The download continues.

Then I get a warning from my laptop battery: Down to 10% charge.

I know from way too much experience that I’ll get one more warning that it’s down to 7% and then, because that’s a filthy goddamn lie, within a minute or maybe two it’ll just shut down completely. So this is getting tight.

The file finally finished downloading, but as anyone familiar with computers knows, that’s not the program itself. Dear me, no, what you’ve got yourself there is the smaller program that will install the bigger, full program.

It occurs to me at this point, and not for the first time, that had I put on my shoes and just walked to the nearest store that sells lottery tickets, it would almost definitely have been faster than all of this has taken.

I mean, yes, going out needlessly and COVID-19 and exposure to people, etc., and actually doing that just for lottery tickets would’ve been dumb… but the point is that I’m often acutely aware of how much time is being drained from my life by certain things–I will usually do whatever is the quickest way to accomplish what I need to do, or to get me where I need to arrive–and this whole process is proving needlessly lengthy.

So I click on that file to open it. Installation expanderization! Go go go!

And that thing craaawls along as it’s finally installing the program that I needed quickly in the first place.

I figure, you know what? It’s not gonna make it. I’ve got to cut bait on this whole plan and just get back to the OLG screen and take a photo of the ticket info–it’ll look like hell but the draw is tonight, so it’ll have to do this time–and I’ll be done with it.

So I click on the tab that’s still open for OLG.

Which, if you know my luck with these things and cared to place a surefire bet, tells me it timed out from inactivity and logged me out.

I log back in.

The laptop tells me that it’s down to 7% power.

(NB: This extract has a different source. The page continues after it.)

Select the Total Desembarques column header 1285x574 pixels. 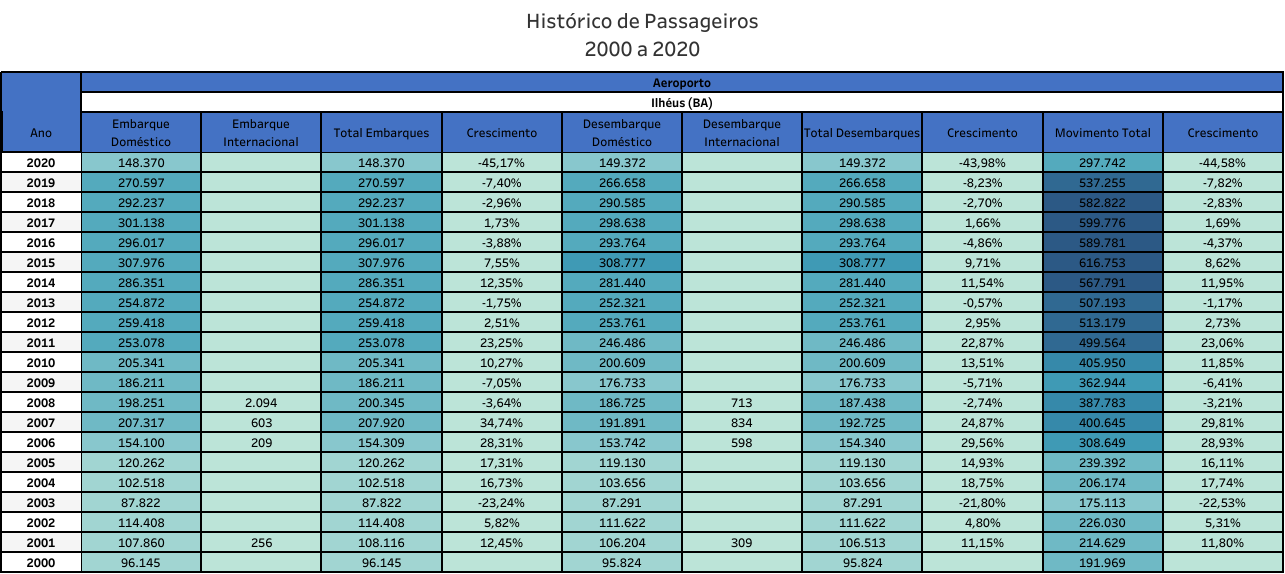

I look around on this unfamiliar landing page for where my ticket is. I finally locate it under one of the numerous drop menus, call up the info, square it on the screen, grab my phone to take a picture–man, this is going to look like crap–make sure everything needed is in the frame on the phone and–

The laptop dies.

No screen grab, no terrible photo… I’ve got nothing.

So I’m here to say to my fellow poolies: I’ll now have that ticket image sent to you in a couple of minutes. I just had to fire up the Mac to relay yet another tale of my technological woes first.